### Entries supplied
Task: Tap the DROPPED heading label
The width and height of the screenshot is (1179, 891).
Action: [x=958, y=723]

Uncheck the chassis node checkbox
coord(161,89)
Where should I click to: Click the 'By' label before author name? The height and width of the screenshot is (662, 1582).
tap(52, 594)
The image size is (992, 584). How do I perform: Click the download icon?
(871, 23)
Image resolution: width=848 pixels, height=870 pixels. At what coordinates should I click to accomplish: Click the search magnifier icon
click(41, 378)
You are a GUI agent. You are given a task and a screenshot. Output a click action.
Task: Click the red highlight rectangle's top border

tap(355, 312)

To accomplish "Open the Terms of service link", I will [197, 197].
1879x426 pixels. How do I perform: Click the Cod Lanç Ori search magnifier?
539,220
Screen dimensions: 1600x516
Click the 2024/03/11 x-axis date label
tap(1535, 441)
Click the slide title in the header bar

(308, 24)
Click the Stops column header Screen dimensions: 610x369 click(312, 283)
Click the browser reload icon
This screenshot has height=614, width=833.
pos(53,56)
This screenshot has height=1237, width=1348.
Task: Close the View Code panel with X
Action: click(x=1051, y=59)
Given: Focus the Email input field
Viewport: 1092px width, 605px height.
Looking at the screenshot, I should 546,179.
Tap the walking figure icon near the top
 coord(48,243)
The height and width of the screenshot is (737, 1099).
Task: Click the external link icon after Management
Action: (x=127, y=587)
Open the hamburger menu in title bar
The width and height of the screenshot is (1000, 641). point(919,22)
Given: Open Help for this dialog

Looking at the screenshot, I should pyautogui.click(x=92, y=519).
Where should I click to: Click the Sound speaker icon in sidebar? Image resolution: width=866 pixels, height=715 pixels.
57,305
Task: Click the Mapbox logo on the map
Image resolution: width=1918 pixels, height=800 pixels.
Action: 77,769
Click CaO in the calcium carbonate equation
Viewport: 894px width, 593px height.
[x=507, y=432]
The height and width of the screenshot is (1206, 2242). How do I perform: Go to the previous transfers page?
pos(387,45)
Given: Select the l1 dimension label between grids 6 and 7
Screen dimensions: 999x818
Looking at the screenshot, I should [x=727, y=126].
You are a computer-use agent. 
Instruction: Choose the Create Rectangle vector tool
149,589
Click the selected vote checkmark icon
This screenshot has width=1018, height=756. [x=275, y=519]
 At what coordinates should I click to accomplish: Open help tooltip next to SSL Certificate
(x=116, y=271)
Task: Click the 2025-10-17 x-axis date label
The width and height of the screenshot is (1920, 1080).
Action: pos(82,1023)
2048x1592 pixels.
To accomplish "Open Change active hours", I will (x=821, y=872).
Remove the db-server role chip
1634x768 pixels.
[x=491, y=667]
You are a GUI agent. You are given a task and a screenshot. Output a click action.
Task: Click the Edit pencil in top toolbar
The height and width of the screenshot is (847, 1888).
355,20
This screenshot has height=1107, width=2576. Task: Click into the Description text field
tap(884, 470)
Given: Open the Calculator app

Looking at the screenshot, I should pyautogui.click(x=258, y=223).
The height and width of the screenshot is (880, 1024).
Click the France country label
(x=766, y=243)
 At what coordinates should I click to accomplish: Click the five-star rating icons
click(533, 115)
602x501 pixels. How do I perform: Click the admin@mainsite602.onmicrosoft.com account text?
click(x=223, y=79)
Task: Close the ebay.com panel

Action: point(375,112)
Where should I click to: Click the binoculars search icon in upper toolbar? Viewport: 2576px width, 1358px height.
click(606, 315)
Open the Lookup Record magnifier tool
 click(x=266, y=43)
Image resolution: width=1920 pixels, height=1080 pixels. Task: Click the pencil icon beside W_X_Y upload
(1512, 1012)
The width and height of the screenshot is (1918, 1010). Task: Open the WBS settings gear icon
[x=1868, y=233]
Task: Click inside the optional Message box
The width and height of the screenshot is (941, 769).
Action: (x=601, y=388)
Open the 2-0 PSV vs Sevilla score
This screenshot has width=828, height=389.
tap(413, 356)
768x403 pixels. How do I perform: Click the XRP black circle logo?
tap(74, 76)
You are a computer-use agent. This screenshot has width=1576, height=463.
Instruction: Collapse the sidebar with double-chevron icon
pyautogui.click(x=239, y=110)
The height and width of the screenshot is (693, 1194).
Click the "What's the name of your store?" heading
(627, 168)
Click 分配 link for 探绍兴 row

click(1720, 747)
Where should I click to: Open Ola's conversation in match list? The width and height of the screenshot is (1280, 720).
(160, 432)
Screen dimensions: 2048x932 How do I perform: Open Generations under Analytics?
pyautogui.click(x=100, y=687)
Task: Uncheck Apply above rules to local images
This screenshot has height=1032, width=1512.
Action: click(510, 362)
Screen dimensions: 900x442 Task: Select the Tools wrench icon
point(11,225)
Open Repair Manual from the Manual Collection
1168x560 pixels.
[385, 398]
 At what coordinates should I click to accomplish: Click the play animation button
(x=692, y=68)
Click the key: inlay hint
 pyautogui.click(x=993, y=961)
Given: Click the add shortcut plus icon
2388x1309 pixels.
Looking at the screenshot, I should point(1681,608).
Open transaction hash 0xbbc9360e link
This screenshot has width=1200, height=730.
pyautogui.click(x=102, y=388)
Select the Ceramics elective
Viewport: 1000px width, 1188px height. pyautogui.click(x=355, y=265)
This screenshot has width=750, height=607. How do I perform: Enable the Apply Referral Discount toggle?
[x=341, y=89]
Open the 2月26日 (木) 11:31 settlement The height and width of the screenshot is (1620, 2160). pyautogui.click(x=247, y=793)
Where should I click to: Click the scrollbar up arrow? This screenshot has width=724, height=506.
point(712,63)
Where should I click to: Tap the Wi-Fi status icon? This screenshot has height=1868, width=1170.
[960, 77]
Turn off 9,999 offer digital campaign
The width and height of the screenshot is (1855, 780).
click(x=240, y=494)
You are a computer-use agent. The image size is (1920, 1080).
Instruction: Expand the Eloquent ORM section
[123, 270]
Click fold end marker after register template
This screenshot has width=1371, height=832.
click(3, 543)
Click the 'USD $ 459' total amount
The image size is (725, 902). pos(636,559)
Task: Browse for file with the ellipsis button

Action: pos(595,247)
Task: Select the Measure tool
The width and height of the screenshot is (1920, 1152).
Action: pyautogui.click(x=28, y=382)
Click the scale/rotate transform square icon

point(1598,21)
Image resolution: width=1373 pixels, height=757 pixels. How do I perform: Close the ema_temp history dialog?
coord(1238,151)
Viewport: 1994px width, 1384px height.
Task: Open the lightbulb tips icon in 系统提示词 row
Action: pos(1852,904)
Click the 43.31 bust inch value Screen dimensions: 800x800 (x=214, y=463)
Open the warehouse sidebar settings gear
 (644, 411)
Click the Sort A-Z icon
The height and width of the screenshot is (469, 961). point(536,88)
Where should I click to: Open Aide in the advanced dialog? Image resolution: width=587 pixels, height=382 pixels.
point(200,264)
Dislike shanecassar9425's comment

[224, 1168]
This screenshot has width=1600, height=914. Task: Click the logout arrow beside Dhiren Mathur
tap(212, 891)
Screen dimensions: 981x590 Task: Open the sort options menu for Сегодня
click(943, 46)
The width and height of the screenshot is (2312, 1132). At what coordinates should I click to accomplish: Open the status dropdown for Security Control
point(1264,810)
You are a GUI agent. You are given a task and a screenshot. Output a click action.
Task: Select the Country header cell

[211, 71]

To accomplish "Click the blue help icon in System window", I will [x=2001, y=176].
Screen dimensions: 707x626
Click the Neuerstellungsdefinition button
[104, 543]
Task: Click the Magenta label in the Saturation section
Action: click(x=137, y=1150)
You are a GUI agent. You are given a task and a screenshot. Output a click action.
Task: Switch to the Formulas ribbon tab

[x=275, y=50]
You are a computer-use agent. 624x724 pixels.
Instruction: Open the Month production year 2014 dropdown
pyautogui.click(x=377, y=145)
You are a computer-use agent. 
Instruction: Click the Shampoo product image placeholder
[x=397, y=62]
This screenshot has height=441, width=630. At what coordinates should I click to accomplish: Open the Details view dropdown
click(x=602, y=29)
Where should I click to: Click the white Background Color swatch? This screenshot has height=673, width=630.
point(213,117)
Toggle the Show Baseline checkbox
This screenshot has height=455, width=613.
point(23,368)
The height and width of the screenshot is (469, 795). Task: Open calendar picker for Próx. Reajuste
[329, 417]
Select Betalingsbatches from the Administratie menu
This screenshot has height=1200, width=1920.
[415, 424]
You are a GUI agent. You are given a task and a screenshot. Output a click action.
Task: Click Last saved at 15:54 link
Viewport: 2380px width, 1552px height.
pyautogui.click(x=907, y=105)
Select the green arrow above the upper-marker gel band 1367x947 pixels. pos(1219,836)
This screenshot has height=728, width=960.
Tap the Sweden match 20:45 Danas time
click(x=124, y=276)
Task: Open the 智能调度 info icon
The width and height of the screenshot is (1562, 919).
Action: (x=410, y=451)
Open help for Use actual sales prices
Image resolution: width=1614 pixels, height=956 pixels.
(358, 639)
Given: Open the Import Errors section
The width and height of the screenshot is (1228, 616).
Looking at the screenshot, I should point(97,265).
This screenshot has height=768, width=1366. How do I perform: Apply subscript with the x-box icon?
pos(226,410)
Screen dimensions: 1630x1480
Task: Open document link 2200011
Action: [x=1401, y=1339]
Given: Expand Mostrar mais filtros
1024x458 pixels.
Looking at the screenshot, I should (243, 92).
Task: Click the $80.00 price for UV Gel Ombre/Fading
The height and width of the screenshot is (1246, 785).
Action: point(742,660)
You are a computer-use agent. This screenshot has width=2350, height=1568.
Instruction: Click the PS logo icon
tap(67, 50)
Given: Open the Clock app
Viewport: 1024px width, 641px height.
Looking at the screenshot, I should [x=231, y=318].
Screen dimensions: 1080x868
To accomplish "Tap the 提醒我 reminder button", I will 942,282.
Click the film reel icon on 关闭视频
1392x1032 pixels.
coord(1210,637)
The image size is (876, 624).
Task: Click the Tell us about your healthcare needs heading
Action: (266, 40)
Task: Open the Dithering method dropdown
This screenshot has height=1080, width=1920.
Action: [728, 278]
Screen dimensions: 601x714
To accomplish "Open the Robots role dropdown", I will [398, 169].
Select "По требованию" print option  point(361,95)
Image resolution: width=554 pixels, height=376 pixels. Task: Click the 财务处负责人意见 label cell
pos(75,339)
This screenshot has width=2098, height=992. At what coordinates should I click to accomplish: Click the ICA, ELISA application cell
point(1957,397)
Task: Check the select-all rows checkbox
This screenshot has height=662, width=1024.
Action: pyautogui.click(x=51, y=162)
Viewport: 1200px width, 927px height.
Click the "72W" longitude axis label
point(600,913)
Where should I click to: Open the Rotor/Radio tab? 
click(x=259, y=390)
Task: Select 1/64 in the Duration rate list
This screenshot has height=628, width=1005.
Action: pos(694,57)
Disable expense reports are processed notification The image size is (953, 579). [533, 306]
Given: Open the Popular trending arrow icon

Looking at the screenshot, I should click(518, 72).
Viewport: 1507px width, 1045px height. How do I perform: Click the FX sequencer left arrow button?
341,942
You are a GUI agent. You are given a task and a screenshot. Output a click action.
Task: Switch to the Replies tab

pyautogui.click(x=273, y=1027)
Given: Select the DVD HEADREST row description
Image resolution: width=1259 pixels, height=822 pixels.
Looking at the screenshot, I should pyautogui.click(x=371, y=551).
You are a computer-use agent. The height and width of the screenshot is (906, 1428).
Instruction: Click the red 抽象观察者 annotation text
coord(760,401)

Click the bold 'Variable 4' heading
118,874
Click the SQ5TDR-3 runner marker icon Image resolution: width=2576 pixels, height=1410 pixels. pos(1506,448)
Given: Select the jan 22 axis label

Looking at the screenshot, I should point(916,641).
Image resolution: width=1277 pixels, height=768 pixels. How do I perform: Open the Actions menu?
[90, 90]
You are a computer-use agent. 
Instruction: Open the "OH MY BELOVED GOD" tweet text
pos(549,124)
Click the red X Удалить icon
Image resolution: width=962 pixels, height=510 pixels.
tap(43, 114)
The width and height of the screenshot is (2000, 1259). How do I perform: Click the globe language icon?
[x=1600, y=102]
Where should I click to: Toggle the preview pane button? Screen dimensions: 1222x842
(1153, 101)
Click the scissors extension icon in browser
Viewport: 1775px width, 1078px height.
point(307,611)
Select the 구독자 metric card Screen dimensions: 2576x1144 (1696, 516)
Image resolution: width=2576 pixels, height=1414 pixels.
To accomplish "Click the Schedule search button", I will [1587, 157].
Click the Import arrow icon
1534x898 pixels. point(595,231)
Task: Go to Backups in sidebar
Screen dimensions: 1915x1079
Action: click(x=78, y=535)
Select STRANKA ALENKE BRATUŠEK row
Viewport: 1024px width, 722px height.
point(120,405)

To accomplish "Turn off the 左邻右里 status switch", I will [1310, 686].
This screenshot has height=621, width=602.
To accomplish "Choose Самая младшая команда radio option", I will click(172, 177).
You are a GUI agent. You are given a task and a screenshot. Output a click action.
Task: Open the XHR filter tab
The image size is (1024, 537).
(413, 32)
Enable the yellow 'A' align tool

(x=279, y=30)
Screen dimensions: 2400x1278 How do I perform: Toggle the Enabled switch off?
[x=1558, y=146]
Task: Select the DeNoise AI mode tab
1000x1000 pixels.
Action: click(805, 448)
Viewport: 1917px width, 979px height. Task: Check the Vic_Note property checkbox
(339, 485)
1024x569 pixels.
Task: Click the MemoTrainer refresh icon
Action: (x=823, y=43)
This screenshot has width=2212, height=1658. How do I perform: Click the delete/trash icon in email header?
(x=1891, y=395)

### Goal
Retype the listing from the line with "Where should I click to: Open the" up to and including the line with "should pyautogui.click(x=371, y=551).", keeping every character unchanged.

### The result
Where should I click to: Open the Rotor/Radio tab? 
click(x=259, y=390)
Task: Select 1/64 in the Duration rate list
This screenshot has height=628, width=1005.
Action: pos(694,57)
Disable expense reports are processed notification The image size is (953, 579). [533, 306]
Given: Open the Popular trending arrow icon

Looking at the screenshot, I should click(518, 72).
Viewport: 1507px width, 1045px height. How do I perform: Click the FX sequencer left arrow button?
341,942
You are a GUI agent. You are given a task and a screenshot. Output a click action.
Task: Switch to the Replies tab

pyautogui.click(x=273, y=1027)
Given: Select the DVD HEADREST row description
Image resolution: width=1259 pixels, height=822 pixels.
Looking at the screenshot, I should pyautogui.click(x=371, y=551).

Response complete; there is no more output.